Last week, IBM trumpeted  their latest achievement in automated speech-to-text: a record-low error rate of 5.5 percent. But always, especially with regard to saving money on transcription, you have to read the fine print.

“This was measured on a very difficult speech recognition task: recorded conversations between humans discussing day-to-day topics like ‘buying a car,’” notes the Principal Research Scientist, George Saon. “This recorded corpus [defined as “a collection of written or spoken material in machine-readable form, assembled for the purpose of studying linguistic structures, frequencies, etc.”], known as the Switchboard corpus, has been used for over two decades to benchmark speech recognition systems.”

It is worth noting, however, that our “corpus” is not a mere database of recorded phone conversations, but the real world. Our team of transcription experts includes musicians, writers, bartenders, astrophysicists, ethnomusicologists, film geeks, hockey nuts, and world travelers, all of whom bring real-life experience and a unique knowledge base to your transcription projects.

Saon prefaces this entire milestone with the following claim, “Depending on who you ask, humans miss one or two out of every 20 words that they hear.” It is worth dwelling on that one claim for a moment. We are to believe that humans, when straining to listen or transcribe as this context dictates, miss 5 to 10 percent of everything that they hear? Saon, though, then goes on to explain the realities of speech-to-text:

“As part of our process in reaching today’s milestone, we determined human parity is actually lower than what anyone has yet achieved — at 5.1 percent.

“To determine this number, we worked to reproduce human-level results with the help of our partner , which provides speech and search technology services.

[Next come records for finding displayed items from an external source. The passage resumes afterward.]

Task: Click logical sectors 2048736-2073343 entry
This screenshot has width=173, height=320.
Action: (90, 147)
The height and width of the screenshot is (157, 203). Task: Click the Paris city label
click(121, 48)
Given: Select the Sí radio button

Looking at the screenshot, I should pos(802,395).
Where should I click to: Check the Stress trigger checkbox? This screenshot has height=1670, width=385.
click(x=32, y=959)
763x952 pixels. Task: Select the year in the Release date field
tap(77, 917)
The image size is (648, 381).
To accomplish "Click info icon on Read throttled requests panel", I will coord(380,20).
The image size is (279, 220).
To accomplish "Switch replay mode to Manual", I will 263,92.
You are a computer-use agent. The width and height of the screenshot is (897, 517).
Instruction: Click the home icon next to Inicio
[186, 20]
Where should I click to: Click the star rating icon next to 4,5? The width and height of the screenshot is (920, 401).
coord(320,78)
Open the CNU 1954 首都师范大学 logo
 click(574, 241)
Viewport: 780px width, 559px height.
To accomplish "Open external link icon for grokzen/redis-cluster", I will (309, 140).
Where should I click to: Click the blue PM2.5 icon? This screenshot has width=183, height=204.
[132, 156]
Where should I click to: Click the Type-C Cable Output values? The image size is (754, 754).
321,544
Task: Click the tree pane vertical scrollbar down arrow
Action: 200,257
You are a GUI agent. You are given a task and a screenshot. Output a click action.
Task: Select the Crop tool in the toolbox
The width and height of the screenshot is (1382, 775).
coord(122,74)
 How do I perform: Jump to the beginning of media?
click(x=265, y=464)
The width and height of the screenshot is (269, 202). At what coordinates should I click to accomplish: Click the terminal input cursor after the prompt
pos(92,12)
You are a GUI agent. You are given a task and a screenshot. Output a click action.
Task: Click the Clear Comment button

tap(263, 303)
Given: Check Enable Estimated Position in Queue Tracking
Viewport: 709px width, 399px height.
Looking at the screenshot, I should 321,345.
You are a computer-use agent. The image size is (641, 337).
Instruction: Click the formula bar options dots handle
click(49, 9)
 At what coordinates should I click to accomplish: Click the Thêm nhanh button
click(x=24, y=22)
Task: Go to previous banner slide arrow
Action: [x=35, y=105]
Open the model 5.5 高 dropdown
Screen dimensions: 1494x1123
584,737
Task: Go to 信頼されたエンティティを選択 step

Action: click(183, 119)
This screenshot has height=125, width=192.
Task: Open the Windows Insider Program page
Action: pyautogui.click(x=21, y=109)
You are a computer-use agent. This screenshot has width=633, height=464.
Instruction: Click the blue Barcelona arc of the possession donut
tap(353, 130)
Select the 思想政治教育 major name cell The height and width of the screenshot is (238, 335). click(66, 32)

And while our breakthrough of 5.5 percent is a big one, this discovery of human parity at 5.1 percent proved to us we have a way to go before we can claim technology is on par with humans.”

IBM tell us that they “worked to reproduce human-level results,” whereas we actually deliver them. An error rate of 5.1 percent, the utterly ludicrous benchmark by which IBM has set its speech-to-text goals, is an error every 20 words. This translates to an error on every single line of your transcript, with hundreds, if not thousands, of errors in total across, for example, a 35-page transcript (or one-hour recording).

We deliver transcripts well in excess of 99 percent accuracy with a 100 percent satisfaction guarantee. We are not looking to set any benchmarks; we want to deliver the best transcripts with the fastest turnaround. You don’t want to spend your time and money making hundreds or thousands of corrections; you want to grow your business. You want accurate transcripts.

And that is why we are here, and have been for 50 years. Computer speech-to-text programs may deliver a number, based on a benchmark, based on a corpus, based on a reproduction of a finite number of phone recordings. But the Audio Transcription Center just delivers: near-perfect transcription with no hidden fees when you need it.